» **EXERCISE DIRECTIONS**:
Could you copy exactly the lines from the one containing "cockpit (122, 680)" through the last line of the records below, and nothing else?

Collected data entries
-------------------------

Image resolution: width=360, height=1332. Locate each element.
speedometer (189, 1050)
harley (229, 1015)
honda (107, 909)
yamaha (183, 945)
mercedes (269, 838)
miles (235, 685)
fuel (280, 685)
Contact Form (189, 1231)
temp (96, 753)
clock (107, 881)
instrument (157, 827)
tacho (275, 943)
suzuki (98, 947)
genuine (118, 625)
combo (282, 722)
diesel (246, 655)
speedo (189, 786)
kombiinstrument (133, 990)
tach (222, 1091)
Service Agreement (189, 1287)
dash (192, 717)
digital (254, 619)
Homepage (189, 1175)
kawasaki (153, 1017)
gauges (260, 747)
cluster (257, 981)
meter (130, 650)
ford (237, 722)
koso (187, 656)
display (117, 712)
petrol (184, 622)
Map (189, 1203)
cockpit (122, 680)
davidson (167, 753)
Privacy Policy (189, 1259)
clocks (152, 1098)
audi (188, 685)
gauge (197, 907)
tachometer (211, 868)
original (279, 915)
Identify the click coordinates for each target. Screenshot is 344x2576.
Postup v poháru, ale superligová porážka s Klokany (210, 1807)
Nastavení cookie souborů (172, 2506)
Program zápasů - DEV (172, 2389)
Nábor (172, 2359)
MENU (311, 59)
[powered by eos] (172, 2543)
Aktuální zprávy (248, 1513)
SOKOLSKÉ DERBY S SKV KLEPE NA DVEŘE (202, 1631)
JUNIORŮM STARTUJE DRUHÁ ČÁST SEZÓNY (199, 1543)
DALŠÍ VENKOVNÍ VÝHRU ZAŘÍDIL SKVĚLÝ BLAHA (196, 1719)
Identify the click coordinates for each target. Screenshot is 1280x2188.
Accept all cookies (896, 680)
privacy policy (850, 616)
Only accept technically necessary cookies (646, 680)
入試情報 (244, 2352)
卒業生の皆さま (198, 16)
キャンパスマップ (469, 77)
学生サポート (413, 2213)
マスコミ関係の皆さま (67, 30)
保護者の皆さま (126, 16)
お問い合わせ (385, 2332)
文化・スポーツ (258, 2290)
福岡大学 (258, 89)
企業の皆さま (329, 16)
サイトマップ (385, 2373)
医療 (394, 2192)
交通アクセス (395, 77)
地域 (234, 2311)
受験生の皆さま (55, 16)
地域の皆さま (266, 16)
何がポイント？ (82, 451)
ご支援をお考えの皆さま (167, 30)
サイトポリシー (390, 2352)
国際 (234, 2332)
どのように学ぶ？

-------------------------

» **REPLY**:
cockpit (122, 680)
davidson (167, 753)
Privacy Policy (189, 1259)
clocks (152, 1098)
audi (188, 685)
gauge (197, 907)
tachometer (211, 868)
original (279, 915)
Identify the click coordinates for each target. Screenshot is 344x2576.
Postup v poháru, ale superligová porážka s Klokany (210, 1807)
Nastavení cookie souborů (172, 2506)
Program zápasů - DEV (172, 2389)
Nábor (172, 2359)
MENU (311, 59)
[powered by eos] (172, 2543)
Aktuální zprávy (248, 1513)
SOKOLSKÉ DERBY S SKV KLEPE NA DVEŘE (202, 1631)
JUNIORŮM STARTUJE DRUHÁ ČÁST SEZÓNY (199, 1543)
DALŠÍ VENKOVNÍ VÝHRU ZAŘÍDIL SKVĚLÝ BLAHA (196, 1719)
Identify the click coordinates for each target. Screenshot is 1280x2188.
Accept all cookies (896, 680)
privacy policy (850, 616)
Only accept technically necessary cookies (646, 680)
入試情報 (244, 2352)
卒業生の皆さま (198, 16)
キャンパスマップ (469, 77)
学生サポート (413, 2213)
マスコミ関係の皆さま (67, 30)
保護者の皆さま (126, 16)
お問い合わせ (385, 2332)
文化・スポーツ (258, 2290)
福岡大学 (258, 89)
企業の皆さま (329, 16)
サイトマップ (385, 2373)
医療 (394, 2192)
交通アクセス (395, 77)
地域 (234, 2311)
受験生の皆さま (55, 16)
地域の皆さま (266, 16)
何がポイント？ (82, 451)
ご支援をお考えの皆さま (167, 30)
サイトポリシー (390, 2352)
国際 (234, 2332)
どのように学ぶ？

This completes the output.